[Pixel coordinate grounding data]
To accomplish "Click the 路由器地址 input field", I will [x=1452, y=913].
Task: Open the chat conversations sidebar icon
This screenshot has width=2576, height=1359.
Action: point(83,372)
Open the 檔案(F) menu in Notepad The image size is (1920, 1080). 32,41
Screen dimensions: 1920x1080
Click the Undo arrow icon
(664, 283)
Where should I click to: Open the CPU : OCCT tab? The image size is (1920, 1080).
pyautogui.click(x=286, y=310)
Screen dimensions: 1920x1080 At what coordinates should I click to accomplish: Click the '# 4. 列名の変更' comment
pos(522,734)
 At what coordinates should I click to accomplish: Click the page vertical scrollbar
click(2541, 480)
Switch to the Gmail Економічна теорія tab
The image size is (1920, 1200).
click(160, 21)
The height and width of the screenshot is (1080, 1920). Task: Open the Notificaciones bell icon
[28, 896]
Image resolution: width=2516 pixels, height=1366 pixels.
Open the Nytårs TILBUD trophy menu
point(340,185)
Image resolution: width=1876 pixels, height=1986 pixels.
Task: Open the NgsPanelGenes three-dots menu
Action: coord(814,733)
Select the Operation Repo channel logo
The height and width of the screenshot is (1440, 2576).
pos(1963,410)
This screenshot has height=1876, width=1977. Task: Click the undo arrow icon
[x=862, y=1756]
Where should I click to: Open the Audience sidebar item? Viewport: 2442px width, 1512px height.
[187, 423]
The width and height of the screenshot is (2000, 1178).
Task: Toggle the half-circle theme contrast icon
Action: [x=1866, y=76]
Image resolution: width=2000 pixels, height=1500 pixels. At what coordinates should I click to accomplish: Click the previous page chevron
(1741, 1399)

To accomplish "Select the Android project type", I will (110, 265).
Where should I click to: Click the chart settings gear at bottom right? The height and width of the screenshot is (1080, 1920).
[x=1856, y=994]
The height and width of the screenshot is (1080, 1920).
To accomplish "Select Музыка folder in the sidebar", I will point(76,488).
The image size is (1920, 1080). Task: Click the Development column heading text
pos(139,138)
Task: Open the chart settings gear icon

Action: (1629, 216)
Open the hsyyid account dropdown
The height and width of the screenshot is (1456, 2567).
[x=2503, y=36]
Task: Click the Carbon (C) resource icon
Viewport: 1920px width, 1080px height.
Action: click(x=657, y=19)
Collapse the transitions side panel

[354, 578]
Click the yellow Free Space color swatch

ACTION ITEM: For this exercise, all the data must be repeated exactly.

ANSWER TO THE PROBLEM:
To accomplish "Click the 路由器地址 input field", I will [x=1452, y=913].
Task: Open the chat conversations sidebar icon
This screenshot has width=2576, height=1359.
Action: point(83,372)
Open the 檔案(F) menu in Notepad The image size is (1920, 1080). 32,41
Screen dimensions: 1920x1080
Click the Undo arrow icon
(664, 283)
Where should I click to: Open the CPU : OCCT tab? The image size is (1920, 1080).
pyautogui.click(x=286, y=310)
Screen dimensions: 1920x1080 At what coordinates should I click to accomplish: Click the '# 4. 列名の変更' comment
pos(522,734)
 At what coordinates should I click to accomplish: Click the page vertical scrollbar
click(2541, 480)
Switch to the Gmail Економічна теорія tab
The image size is (1920, 1200).
click(160, 21)
The height and width of the screenshot is (1080, 1920). Task: Open the Notificaciones bell icon
[28, 896]
Image resolution: width=2516 pixels, height=1366 pixels.
Open the Nytårs TILBUD trophy menu
point(340,185)
Image resolution: width=1876 pixels, height=1986 pixels.
Task: Open the NgsPanelGenes three-dots menu
Action: coord(814,733)
Select the Operation Repo channel logo
The height and width of the screenshot is (1440, 2576).
pos(1963,410)
This screenshot has height=1876, width=1977. Task: Click the undo arrow icon
[x=862, y=1756]
Where should I click to: Open the Audience sidebar item? Viewport: 2442px width, 1512px height.
[187, 423]
The width and height of the screenshot is (2000, 1178).
Task: Toggle the half-circle theme contrast icon
Action: [x=1866, y=76]
Image resolution: width=2000 pixels, height=1500 pixels. At what coordinates should I click to accomplish: Click the previous page chevron
(1741, 1399)

To accomplish "Select the Android project type", I will (110, 265).
Where should I click to: Click the chart settings gear at bottom right? The height and width of the screenshot is (1080, 1920).
[x=1856, y=994]
The height and width of the screenshot is (1080, 1920).
To accomplish "Select Музыка folder in the sidebar", I will point(76,488).
The image size is (1920, 1080). Task: Click the Development column heading text
pos(139,138)
Task: Open the chart settings gear icon

Action: (1629, 216)
Open the hsyyid account dropdown
The height and width of the screenshot is (1456, 2567).
[x=2503, y=36]
Task: Click the Carbon (C) resource icon
Viewport: 1920px width, 1080px height.
Action: click(x=657, y=19)
Collapse the transitions side panel

[354, 578]
Click the yellow Free Space color swatch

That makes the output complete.